**RAW DATA**:
──────────────────────────────
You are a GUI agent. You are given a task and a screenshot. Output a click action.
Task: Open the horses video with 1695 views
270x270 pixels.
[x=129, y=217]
──────────────────────────────
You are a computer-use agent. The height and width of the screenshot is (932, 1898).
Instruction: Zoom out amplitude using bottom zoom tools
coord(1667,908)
──────────────────────────────
Give the number of lines in the entries that contain the word "screenshot", without any other words.

**ANSWER TO THIS PROBLEM**:
2